> [What you are asked to do] Only the lines from the line with "Screen dimensions: 361x183" through the end of the records belong in your reply, copied exactly, with every picture left out.

> [Provided data]
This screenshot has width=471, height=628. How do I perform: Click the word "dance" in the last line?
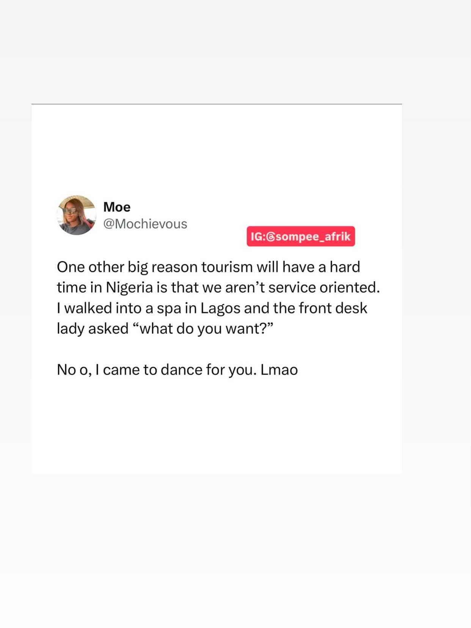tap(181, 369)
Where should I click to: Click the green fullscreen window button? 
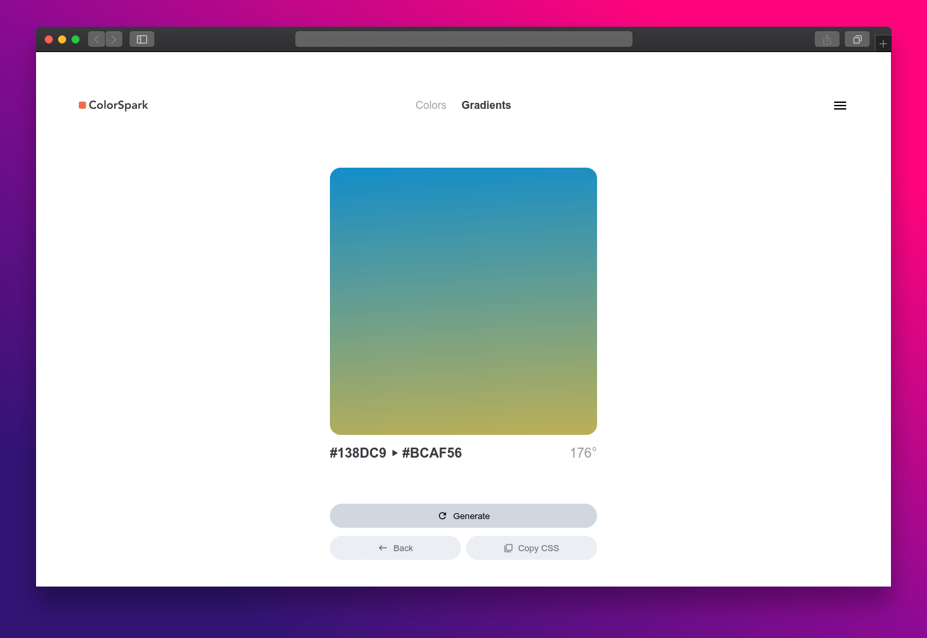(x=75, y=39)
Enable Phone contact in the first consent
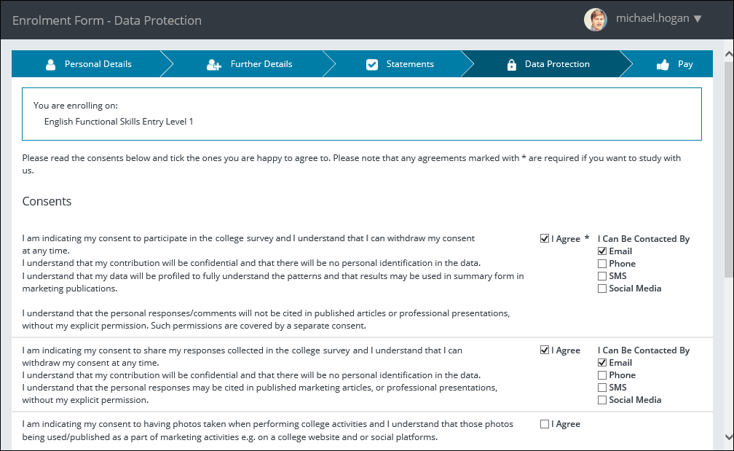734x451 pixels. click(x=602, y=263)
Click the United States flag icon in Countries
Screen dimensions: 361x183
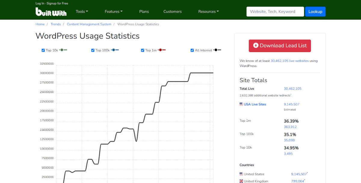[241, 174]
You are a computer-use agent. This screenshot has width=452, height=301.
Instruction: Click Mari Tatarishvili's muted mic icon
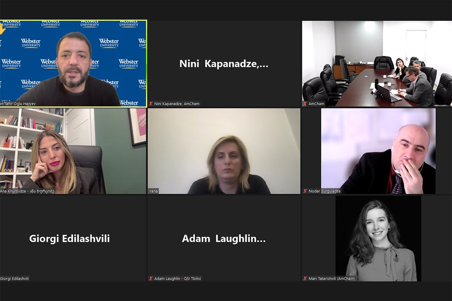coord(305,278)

> [Answer below]
Screen dimensions: 361x183
[241, 174]
You are a computer-use agent. This screenshot has width=452, height=301.
Instruction: Click Mari Tatarishvili's muted mic icon
coord(305,278)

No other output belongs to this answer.